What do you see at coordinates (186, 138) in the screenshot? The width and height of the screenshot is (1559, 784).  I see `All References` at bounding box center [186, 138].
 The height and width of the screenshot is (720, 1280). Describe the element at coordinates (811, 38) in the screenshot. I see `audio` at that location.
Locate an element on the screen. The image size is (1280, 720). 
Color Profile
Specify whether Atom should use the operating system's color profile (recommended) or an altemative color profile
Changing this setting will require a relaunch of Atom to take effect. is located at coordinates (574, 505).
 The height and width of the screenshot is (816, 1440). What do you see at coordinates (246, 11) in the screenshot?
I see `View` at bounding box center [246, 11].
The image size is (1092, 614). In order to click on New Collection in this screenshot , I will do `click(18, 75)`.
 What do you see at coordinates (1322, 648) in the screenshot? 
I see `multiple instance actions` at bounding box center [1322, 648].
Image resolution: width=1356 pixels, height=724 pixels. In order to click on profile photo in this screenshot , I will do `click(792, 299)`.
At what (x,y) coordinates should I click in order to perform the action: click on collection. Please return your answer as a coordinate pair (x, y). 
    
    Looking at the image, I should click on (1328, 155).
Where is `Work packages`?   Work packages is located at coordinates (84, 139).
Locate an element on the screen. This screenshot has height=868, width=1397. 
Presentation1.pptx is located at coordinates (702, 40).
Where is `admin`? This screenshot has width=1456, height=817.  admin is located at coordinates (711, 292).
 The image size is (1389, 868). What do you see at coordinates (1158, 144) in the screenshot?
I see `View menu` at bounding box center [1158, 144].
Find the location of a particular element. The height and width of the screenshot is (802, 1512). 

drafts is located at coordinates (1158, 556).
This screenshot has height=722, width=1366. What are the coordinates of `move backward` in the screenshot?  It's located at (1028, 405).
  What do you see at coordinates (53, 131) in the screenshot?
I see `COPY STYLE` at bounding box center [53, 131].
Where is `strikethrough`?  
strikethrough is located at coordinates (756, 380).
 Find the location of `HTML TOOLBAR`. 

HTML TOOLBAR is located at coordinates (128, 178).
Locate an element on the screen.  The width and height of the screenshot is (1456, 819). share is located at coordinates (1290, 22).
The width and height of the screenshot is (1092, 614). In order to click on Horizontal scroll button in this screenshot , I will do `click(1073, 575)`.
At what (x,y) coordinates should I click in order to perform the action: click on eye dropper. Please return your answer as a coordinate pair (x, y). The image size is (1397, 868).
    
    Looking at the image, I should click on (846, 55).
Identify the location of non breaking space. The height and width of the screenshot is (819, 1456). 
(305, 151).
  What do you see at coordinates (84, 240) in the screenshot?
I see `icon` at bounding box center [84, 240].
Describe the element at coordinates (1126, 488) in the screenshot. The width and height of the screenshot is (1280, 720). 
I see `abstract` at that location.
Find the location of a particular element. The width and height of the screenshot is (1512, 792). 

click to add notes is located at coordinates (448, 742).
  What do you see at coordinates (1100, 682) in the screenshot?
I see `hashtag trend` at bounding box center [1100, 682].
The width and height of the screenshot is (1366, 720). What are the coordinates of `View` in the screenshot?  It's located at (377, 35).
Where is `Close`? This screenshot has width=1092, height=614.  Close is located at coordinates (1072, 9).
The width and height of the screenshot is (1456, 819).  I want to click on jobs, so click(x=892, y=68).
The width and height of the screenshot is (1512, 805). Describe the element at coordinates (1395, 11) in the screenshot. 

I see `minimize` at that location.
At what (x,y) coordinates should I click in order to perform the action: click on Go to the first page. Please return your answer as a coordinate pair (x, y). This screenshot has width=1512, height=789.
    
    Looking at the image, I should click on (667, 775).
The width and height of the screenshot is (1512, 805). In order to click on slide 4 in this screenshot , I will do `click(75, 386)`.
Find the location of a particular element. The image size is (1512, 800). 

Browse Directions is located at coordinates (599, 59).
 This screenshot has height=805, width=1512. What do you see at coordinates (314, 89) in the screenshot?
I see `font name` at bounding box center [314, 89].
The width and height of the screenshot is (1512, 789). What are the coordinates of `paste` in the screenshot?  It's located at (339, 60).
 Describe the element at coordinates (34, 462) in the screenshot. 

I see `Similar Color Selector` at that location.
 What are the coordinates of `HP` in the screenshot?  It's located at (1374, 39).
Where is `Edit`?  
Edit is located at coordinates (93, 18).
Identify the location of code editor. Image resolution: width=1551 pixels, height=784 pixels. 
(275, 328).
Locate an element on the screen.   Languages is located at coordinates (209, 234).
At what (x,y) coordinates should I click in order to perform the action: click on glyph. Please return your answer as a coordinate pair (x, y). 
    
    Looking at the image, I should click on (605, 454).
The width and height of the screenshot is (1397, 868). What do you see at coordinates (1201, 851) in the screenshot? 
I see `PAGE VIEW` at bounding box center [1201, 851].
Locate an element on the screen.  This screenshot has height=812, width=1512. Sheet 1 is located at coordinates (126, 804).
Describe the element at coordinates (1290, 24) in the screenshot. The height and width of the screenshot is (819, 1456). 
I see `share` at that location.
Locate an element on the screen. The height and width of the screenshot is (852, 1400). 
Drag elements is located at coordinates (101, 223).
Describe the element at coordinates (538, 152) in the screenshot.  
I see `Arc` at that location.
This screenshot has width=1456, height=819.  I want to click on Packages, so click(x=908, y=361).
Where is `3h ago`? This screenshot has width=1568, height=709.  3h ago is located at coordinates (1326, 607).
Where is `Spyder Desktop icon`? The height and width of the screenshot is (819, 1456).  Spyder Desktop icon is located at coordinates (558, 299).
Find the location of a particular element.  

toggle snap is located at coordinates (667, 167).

§

Task requirements →
Reproduce all of the lines above verbatim, from the first to the last.

Reply to the exercise →
What do you see at coordinates (186, 138) in the screenshot? The width and height of the screenshot is (1559, 784).  I see `All References` at bounding box center [186, 138].
 The height and width of the screenshot is (720, 1280). Describe the element at coordinates (811, 38) in the screenshot. I see `audio` at that location.
Locate an element on the screen. The image size is (1280, 720). 
Color Profile
Specify whether Atom should use the operating system's color profile (recommended) or an altemative color profile
Changing this setting will require a relaunch of Atom to take effect. is located at coordinates (574, 505).
 The height and width of the screenshot is (816, 1440). What do you see at coordinates (246, 11) in the screenshot?
I see `View` at bounding box center [246, 11].
The image size is (1092, 614). In order to click on New Collection in this screenshot , I will do `click(18, 75)`.
 What do you see at coordinates (1322, 648) in the screenshot? 
I see `multiple instance actions` at bounding box center [1322, 648].
Image resolution: width=1356 pixels, height=724 pixels. In order to click on profile photo in this screenshot , I will do `click(792, 299)`.
At what (x,y) coordinates should I click in order to perform the action: click on collection. Please return your answer as a coordinate pair (x, y). 
    
    Looking at the image, I should click on (1328, 155).
Where is `Work packages`?   Work packages is located at coordinates (84, 139).
Locate an element on the screen. This screenshot has height=868, width=1397. 
Presentation1.pptx is located at coordinates (702, 40).
Where is `admin`? This screenshot has width=1456, height=817.  admin is located at coordinates (711, 292).
 The image size is (1389, 868). What do you see at coordinates (1158, 144) in the screenshot?
I see `View menu` at bounding box center [1158, 144].
Find the location of a particular element. The height and width of the screenshot is (802, 1512). 

drafts is located at coordinates (1158, 556).
This screenshot has height=722, width=1366. What are the coordinates of `move backward` in the screenshot?  It's located at (1028, 405).
  What do you see at coordinates (53, 131) in the screenshot?
I see `COPY STYLE` at bounding box center [53, 131].
Where is `strikethrough`?  
strikethrough is located at coordinates (756, 380).
 Find the location of `HTML TOOLBAR`. 

HTML TOOLBAR is located at coordinates (128, 178).
Locate an element on the screen.  The width and height of the screenshot is (1456, 819). share is located at coordinates (1290, 22).
The width and height of the screenshot is (1092, 614). In order to click on Horizontal scroll button in this screenshot , I will do `click(1073, 575)`.
At what (x,y) coordinates should I click in order to perform the action: click on eye dropper. Please return your answer as a coordinate pair (x, y). The image size is (1397, 868).
    
    Looking at the image, I should click on (846, 55).
Identify the location of non breaking space. The height and width of the screenshot is (819, 1456). 
(305, 151).
  What do you see at coordinates (84, 240) in the screenshot?
I see `icon` at bounding box center [84, 240].
Describe the element at coordinates (1126, 488) in the screenshot. The width and height of the screenshot is (1280, 720). 
I see `abstract` at that location.
Find the location of a particular element. The width and height of the screenshot is (1512, 792). 

click to add notes is located at coordinates (448, 742).
  What do you see at coordinates (1100, 682) in the screenshot?
I see `hashtag trend` at bounding box center [1100, 682].
The width and height of the screenshot is (1366, 720). What are the coordinates of `View` in the screenshot?  It's located at (377, 35).
Where is `Close`? This screenshot has width=1092, height=614.  Close is located at coordinates (1072, 9).
The width and height of the screenshot is (1456, 819).  I want to click on jobs, so click(x=892, y=68).
The width and height of the screenshot is (1512, 805). Describe the element at coordinates (1395, 11) in the screenshot. 

I see `minimize` at that location.
At what (x,y) coordinates should I click in order to perform the action: click on Go to the first page. Please return your answer as a coordinate pair (x, y). This screenshot has width=1512, height=789.
    
    Looking at the image, I should click on (667, 775).
The width and height of the screenshot is (1512, 805). In order to click on slide 4 in this screenshot , I will do `click(75, 386)`.
Find the location of a particular element. The image size is (1512, 800). 

Browse Directions is located at coordinates (599, 59).
 This screenshot has height=805, width=1512. What do you see at coordinates (314, 89) in the screenshot?
I see `font name` at bounding box center [314, 89].
The width and height of the screenshot is (1512, 789). What are the coordinates of `paste` in the screenshot?  It's located at (339, 60).
 Describe the element at coordinates (34, 462) in the screenshot. 

I see `Similar Color Selector` at that location.
 What are the coordinates of `HP` in the screenshot?  It's located at (1374, 39).
Where is `Edit`?  
Edit is located at coordinates (93, 18).
Identify the location of code editor. Image resolution: width=1551 pixels, height=784 pixels. 
(275, 328).
Locate an element on the screen.   Languages is located at coordinates (209, 234).
At what (x,y) coordinates should I click in order to perform the action: click on glyph. Please return your answer as a coordinate pair (x, y). 
    
    Looking at the image, I should click on (605, 454).
The width and height of the screenshot is (1397, 868). What do you see at coordinates (1201, 851) in the screenshot? 
I see `PAGE VIEW` at bounding box center [1201, 851].
Locate an element on the screen.  This screenshot has height=812, width=1512. Sheet 1 is located at coordinates (126, 804).
Describe the element at coordinates (1290, 24) in the screenshot. The height and width of the screenshot is (819, 1456). 
I see `share` at that location.
Locate an element on the screen. The height and width of the screenshot is (852, 1400). 
Drag elements is located at coordinates (101, 223).
Describe the element at coordinates (538, 152) in the screenshot.  
I see `Arc` at that location.
This screenshot has width=1456, height=819.  I want to click on Packages, so click(x=908, y=361).
Where is `3h ago`? This screenshot has width=1568, height=709.  3h ago is located at coordinates (1326, 607).
Where is `Spyder Desktop icon`? The height and width of the screenshot is (819, 1456).  Spyder Desktop icon is located at coordinates (558, 299).
Find the location of a particular element.  

toggle snap is located at coordinates (667, 167).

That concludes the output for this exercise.